Let $\{e_i\}_{i\geq 0}$ be the standard basis for $\bigoplus_{i=0}^\infty A$. $K/A$ has projective resolution $$0\to\bigoplus_{i=0}^\infty A\to\bigoplus_{i=0}^\infty A\to K/A\to 0.$$ The morphisms in the projective resolution are $d:\bigoplus_{i=0}^\infty A\to\bigoplus_{i=0}^\infty A$ given by $d(e_0):=e_0$ and $d(e_i):=e_{i-1}+te_i$, $i\geq 1$, and $\epsilon:\bigoplus_{i=0}^\infty A\to M$ is given by $\epsilon(e_i):=t^{-i}+A$. In order to calculate $\text{Tor}_1$, we form the chain complex $$0\to\left(\bigoplus_{i=0}^\infty A\right)\otimes (K/A)\to\left(\bigoplus_{i=0}^\infty A\right)\otimes(K/A)\to 0,$$ where $d\otimes\text{id}_{K/A}$ maps $\sum_i e_i\otimes x_i$ to $\sum_i d(e_i)\otimes x_i$. This is equivalent to the chain complex $$0\to\bigoplus_{i=0}^\infty K/A\to\bigoplus_{i=0}^\infty K/A\to 0,$$ with the morphism $d_{K/A}$ taking $\sum_i x_i$ to $\sum_i x_i'$, where $\sum_i d(e_i)\otimes x_i=\sum_i e_i\otimes x_i'$. Since these two chain complexes are equivalent, they have the same homology groups, so $\text{Tor}_1(K/A,K/A)=\text{ker}(d_{K/A})$.

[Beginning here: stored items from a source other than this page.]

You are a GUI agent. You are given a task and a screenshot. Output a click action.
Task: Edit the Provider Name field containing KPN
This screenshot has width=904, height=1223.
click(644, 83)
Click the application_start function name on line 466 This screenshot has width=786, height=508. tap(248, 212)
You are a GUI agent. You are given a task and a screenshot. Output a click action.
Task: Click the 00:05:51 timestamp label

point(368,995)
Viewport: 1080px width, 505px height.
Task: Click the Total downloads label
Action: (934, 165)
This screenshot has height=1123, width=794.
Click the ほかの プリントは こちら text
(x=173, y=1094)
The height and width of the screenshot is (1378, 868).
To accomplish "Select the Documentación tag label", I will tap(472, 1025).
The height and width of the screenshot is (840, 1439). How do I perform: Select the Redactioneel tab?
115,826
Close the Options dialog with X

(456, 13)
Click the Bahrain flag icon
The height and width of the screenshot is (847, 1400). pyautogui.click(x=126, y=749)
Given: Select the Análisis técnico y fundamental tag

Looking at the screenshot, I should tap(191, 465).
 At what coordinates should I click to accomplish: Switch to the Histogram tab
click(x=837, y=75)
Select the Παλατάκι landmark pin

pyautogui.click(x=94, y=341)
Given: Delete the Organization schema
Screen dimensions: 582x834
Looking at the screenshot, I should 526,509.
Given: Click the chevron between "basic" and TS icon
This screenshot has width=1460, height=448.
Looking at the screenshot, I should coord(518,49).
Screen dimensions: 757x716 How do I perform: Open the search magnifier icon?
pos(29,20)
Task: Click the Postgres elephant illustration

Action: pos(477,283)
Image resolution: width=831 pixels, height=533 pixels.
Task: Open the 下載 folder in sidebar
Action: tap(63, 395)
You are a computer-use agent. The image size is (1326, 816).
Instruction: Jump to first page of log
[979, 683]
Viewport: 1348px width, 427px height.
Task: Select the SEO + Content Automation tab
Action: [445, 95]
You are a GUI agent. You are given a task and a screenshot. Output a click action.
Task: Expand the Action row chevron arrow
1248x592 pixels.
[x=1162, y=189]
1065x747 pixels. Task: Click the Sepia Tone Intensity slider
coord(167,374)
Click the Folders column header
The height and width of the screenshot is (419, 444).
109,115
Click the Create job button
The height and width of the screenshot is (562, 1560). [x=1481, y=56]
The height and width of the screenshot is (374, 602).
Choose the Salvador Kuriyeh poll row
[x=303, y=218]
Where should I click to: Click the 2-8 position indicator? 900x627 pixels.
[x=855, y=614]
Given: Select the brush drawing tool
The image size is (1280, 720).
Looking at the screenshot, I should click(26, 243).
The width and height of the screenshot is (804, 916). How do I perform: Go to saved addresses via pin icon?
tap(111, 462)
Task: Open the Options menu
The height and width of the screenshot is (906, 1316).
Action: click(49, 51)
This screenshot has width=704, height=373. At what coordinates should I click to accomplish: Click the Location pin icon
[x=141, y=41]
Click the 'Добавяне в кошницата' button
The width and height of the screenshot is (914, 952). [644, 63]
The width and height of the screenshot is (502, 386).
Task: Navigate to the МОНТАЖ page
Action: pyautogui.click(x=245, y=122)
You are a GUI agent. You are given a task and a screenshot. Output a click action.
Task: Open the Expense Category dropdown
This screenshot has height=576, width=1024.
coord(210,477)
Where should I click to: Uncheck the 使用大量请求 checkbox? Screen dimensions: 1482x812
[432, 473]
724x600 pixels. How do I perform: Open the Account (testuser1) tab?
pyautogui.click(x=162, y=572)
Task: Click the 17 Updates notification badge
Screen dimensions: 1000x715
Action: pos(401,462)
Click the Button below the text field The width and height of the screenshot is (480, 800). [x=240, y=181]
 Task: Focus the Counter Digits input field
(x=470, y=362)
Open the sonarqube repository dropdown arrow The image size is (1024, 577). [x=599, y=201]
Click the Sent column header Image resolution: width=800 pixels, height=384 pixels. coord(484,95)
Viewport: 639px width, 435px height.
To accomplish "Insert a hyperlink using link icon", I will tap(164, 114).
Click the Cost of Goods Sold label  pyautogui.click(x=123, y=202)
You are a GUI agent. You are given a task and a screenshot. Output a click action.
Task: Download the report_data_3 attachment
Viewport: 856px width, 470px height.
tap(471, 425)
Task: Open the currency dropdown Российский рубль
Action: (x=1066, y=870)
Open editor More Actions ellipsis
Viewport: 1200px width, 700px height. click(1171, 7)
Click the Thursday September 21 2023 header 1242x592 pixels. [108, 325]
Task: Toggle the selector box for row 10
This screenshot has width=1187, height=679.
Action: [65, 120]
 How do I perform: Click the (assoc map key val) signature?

Now if $\sum_i x_i\in\text{ker}(d_{K/A})$, then $x_i'=0$ for all $i$. Each $x_i'$ is a function of the $x_j$'s, so this gives a system of equations in the $x_i$'s and the kernel is the set of $\sum_i x_i$ solving this system. However this approach keeps giving me $0$ when it should not be, so I am confused. Have I approached this wrong?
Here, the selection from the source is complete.